:: TASK TO COMPLETE ::
Return exactly the run of lines that begins at the line containing "Task: Select the 1Y time range" and ends at the last line of the material below; pictures stay out.

:: LISTED ENTRIES ::
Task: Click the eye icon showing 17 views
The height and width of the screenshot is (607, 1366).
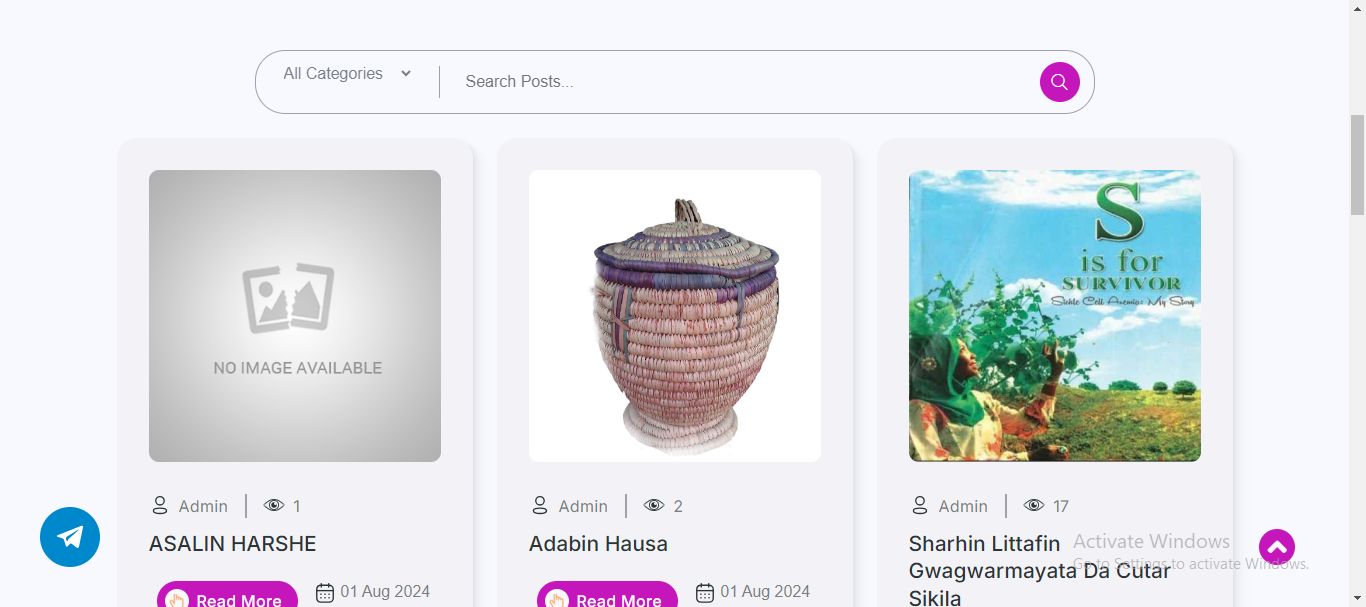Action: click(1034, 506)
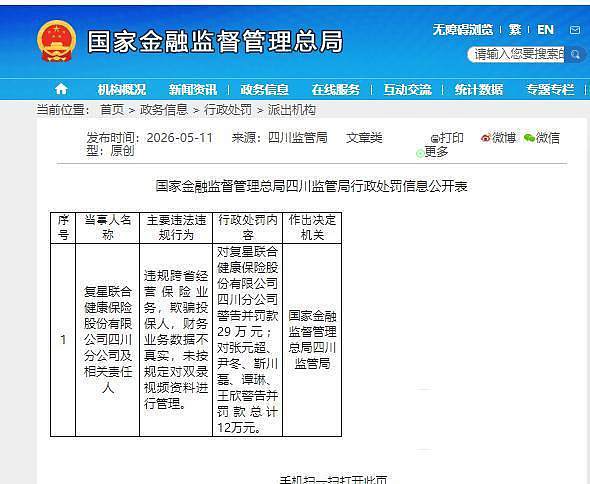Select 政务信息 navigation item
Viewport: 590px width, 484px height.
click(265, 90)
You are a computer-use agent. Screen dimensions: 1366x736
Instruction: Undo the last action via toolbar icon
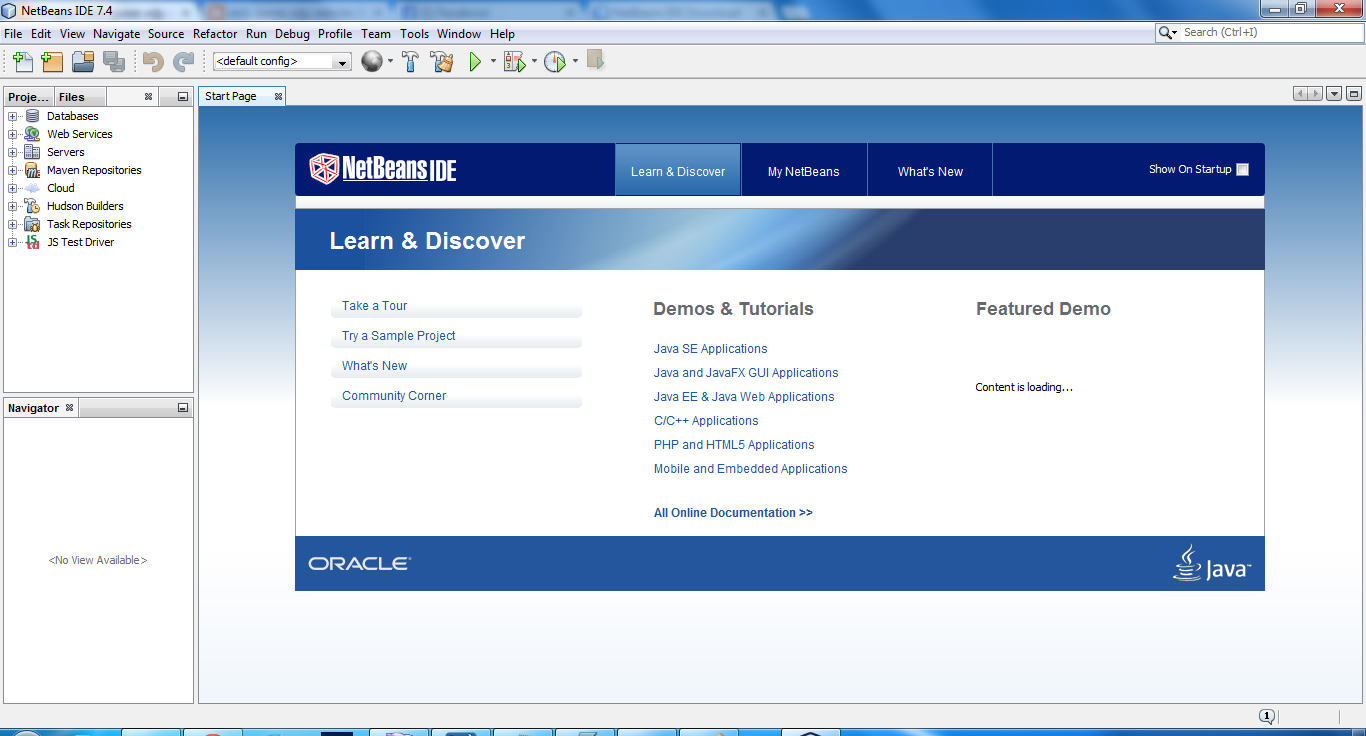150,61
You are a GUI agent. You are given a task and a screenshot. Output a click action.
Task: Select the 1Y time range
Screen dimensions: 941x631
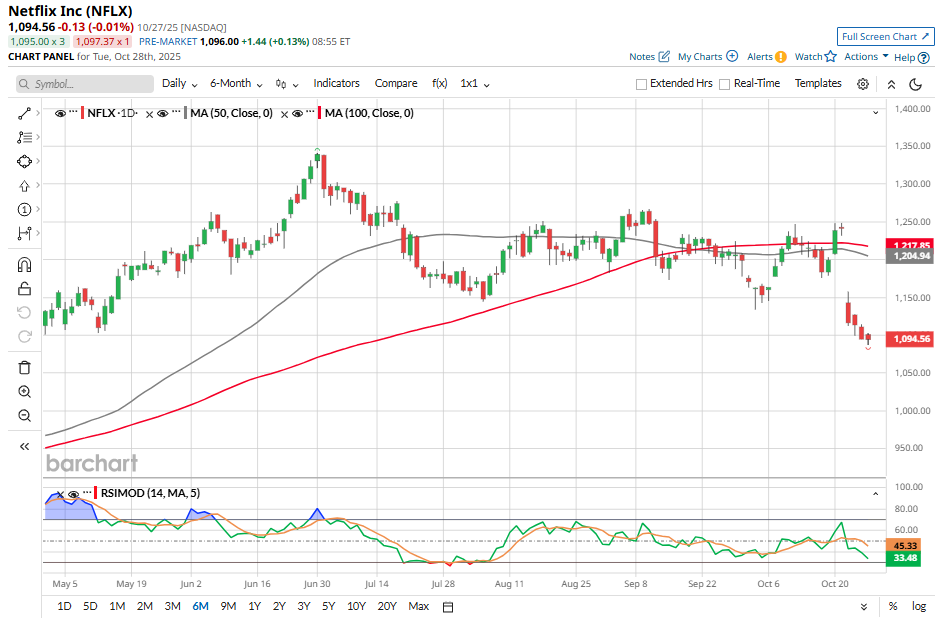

:: RESULT ::
Task: Select the 1Y time range
Screen dimensions: 941x631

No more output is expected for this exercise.